I’ve been enjoying sketching a variety of subjects recently. A few friends and I have been meeting weekly via Zoom for drawing sessions. One person selects photos and pins them, and then we all sketch them for 20 minutes. We do three photos each week, sharing our drawings after each photo. It’s been a very enjoyable and inspiring way to meet during this ongoing time of Covid distancing. Some weeks we have sketched dancers, since one of the artists has a niece who is a dance instructor and is also a wonderful photographer, and other times we’ve sketched wild mustangs. I think one of these weeks we might sketch elk and bison. I have always loved sketching wildlife and have been surprised how much I’ve enjoyed sketching dancers.

Three quick sketches of one image in 20 minutes; I liked the idea of overlapping and also using different mediums.

(Click on images to view full size)

I took my mother for her two Covid vaccinations in February and, while she was inside the Westchester County Center, I waited outside sketching people. Some were standing on line waiting to go inside; others, like me, were waiting for family members who were inside. I also sketched a couple of the National Guardsmen and local policemen who were keeping it all organized. It was chilly (okay cold), but, as always, I enjoyed the challenge of doing quick sketches of people who weren’t holding one position for long. I think my Zoom drawing sessions have helped me capture proportions more quickly. I sketched on location with ballpoint pen and later added watercolor to one of my sketchbook pages. Ramble was with me, and he loved all the attention from people who came over to admire and greet him.

We’ve had a wonderfully snowy February, and Ramble loves leaping in the snow. I took some photos of his joyful cavorting while snowshoeing in Choate Audubon Sanctuary behind my mother’s house, and later sketched from my photos.

After one snowfall the branches were all frosted with white, so I did a gouache sketch of one of our old black locust trees with snow-topped branches.

When I was back home after a week away (I got snowed in at my mother’s), I sketched Stephen and Ramble as Stephen read to me by the fire.

More Front Porch Sketches

As the days warm up (at least for this week, who knows what next week will bring), more people and dogs are out enjoying the fresh air, sunshine, and quarantine-quiet roads. And I continue to enjoy watching and sketching many now familiar figures, as well as new ones.

Today was my weekly Quiet Day– a sabbath-like day I take most Saturdays to read, pray, and generally rejuvenate myself, as I relish God’s gift of rest and refreshment in a time of solitude and silence. And of course sketching is a part of that. Somehow when I pick up sketchbook and pen, I almost invariably find myself praying for at least some of time I’m sketching, sometimes in words of praise and worship, sometimes in prayer for others, and often just in quiet communion with God– prayer without words.
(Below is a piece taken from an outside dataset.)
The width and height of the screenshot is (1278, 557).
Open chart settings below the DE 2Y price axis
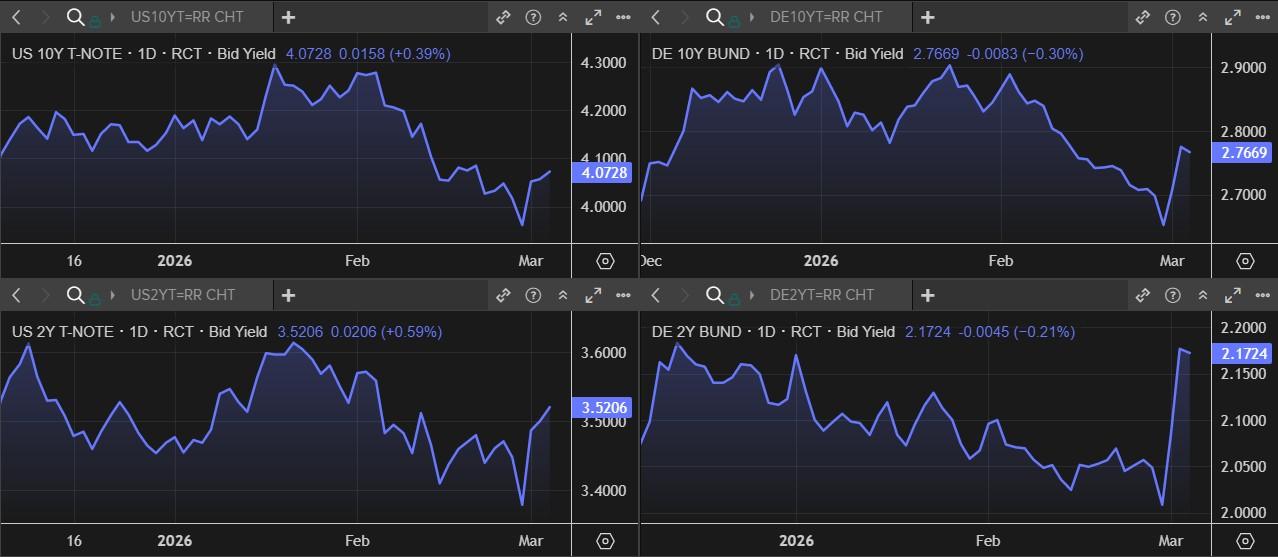pos(1245,540)
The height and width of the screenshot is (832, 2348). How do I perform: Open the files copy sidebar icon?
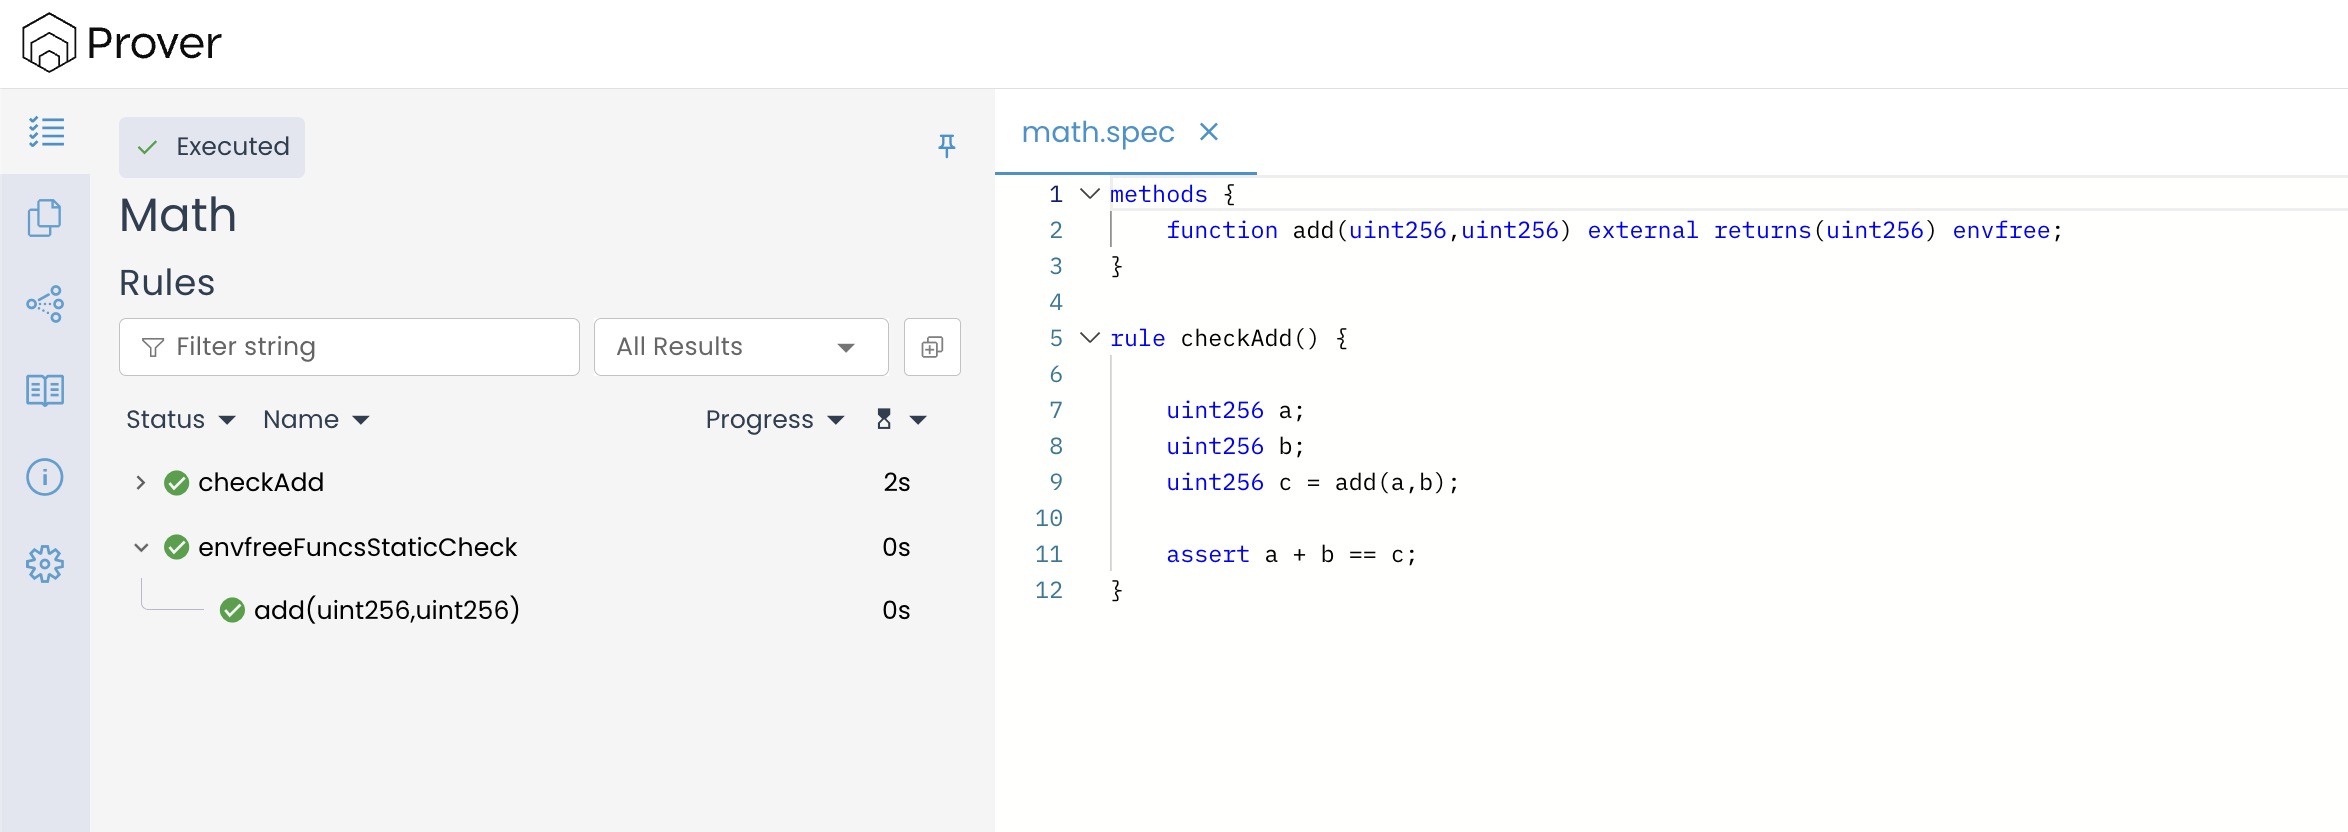tap(45, 218)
Some of my sketches “turn out,” others barely look like people, but all help me to see the dozens of people who go by as individuals, each unique in some way or another, each bearing the image of God in their being. For me, this season of Covid seems to be a time of focusing on people, whether my son and his family whom I’m here to help; or our other children and grandchildren in Texas, dealing with homeschooling all of a sudden, and North Carolina, adjusting to a new baby; or neighbors walking by, some of whom I meet as I walk my dogs; or my family at home in New York caring for my aged and ailing father; or the many people I know who are ill or at-risk or lonely because of Covid. Sketching my neighbors walking by is a daily reminder to consider all these people, those whom I know and those whom I have not yet met, and bring them before our loving God in prayer.